8.4           Notice of Claim. It is a condition precedent to the Indemnitor’s contractual obligation of defense and indemnification under this Lease that the Indemnitee shall provide written Notice of the third-party claim, demand or cause of action within thirty (30) days after the Indemnitee reasonably determines that such third-party claim, demand or cause of action involves a claim for indemnity under this Lease, or within such lesser time if necessary for Indemnitor to defend itself and the Indemnitee timely against such claim, demand or cause of action. It is a further condition precedent to the Indemnitor’s contractual obligation of defense and indemnification under this Lease that the Indemnitor shall have had the right to participate in the investigation, defense and resolution of the third-party claim.

 

8.5           Survival of Obligation to Indemnify. The defense and indemnity provisions of this Article VIII shall survive the expiration or earlier termination of this Lease for a period of three (3) years from the date of such expiration or termination.

 

ARTICLE IX

REPRESENTATIONS AND WARRANTIES

9.1

Mutual Representations and Warranties. Each Party represents and warrants to the other as follows:

(a)           Such Party is duly organized, validly existing and in good standing under the laws of its jurisdiction of organization, and is in good standing in each other jurisdiction where the failure to so qualify would have a material adverse effect upon the business or financial condition of such Party or its ability to perform its obligations under this Lease.

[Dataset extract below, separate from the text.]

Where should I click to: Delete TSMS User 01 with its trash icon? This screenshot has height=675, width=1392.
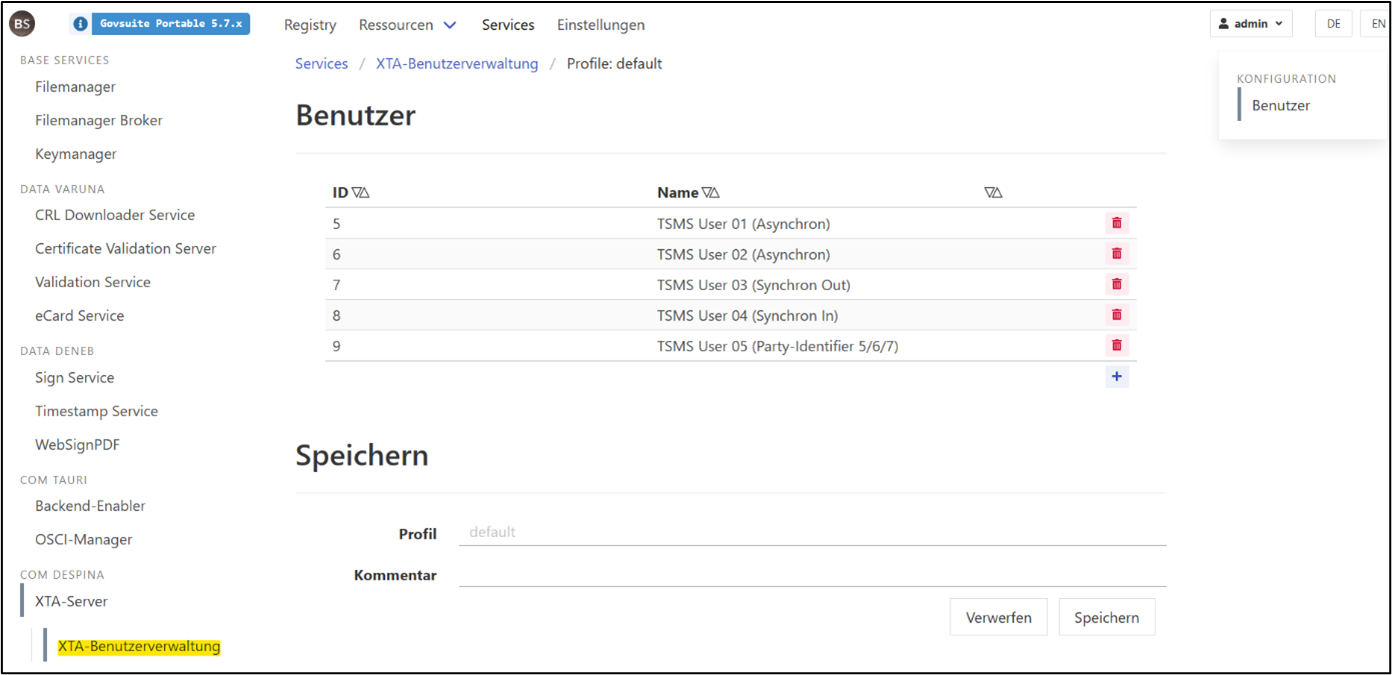click(x=1116, y=222)
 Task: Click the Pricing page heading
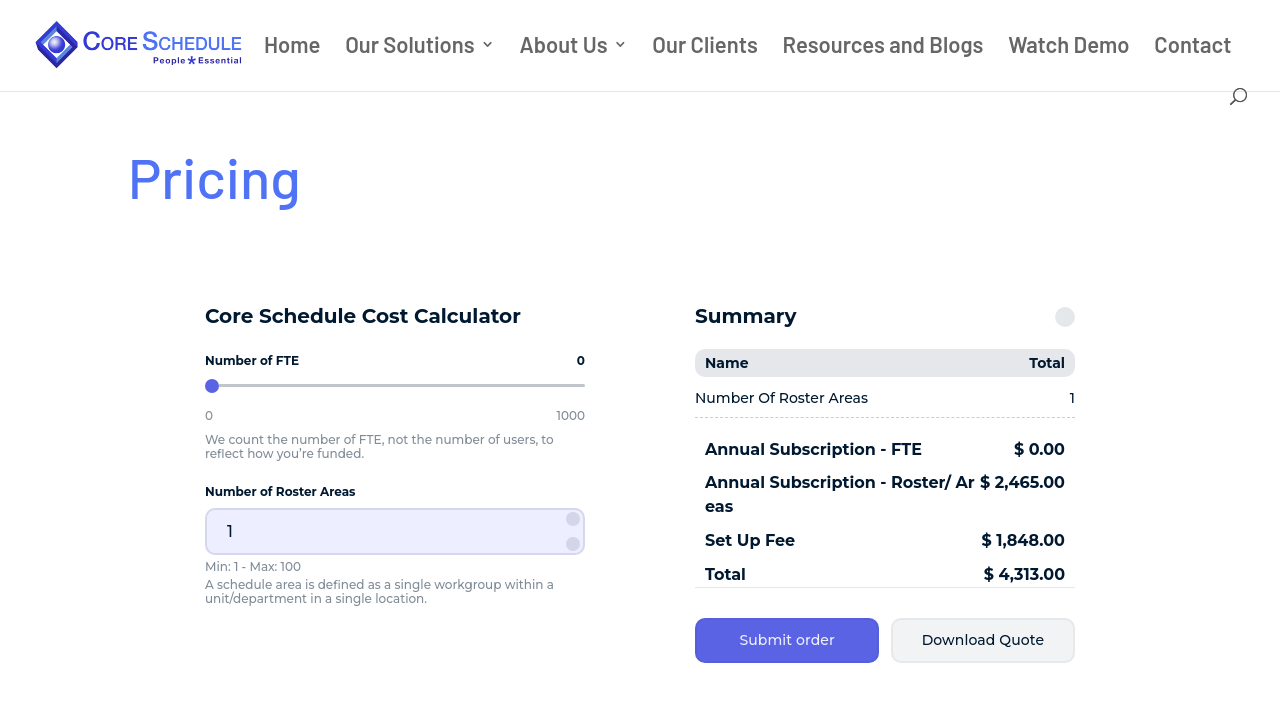pyautogui.click(x=214, y=180)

(b)           Except for the authorizations contemplated by Sections 7.1(a) and (b), the execution, delivery and performance of this Lease by such Party have been duly authorized by all necessary action on the part of such Party in accordance with such Party’s charter documents and do not and will not require the consent of any trustee or holder of any indebtedness or other obligation of such Party or any other party to any other agreement with such Party.

(c)           This Lease has been duly executed and delivered by such Party. This Lease constitutes the legal, valid, binding and enforceable obligation of such Party, except as such enforceability may be limited by bankruptcy, insolvency, reorganization, moratorium or other similar laws of general application relating to or affecting creditors’ rights generally and by general equitable principles.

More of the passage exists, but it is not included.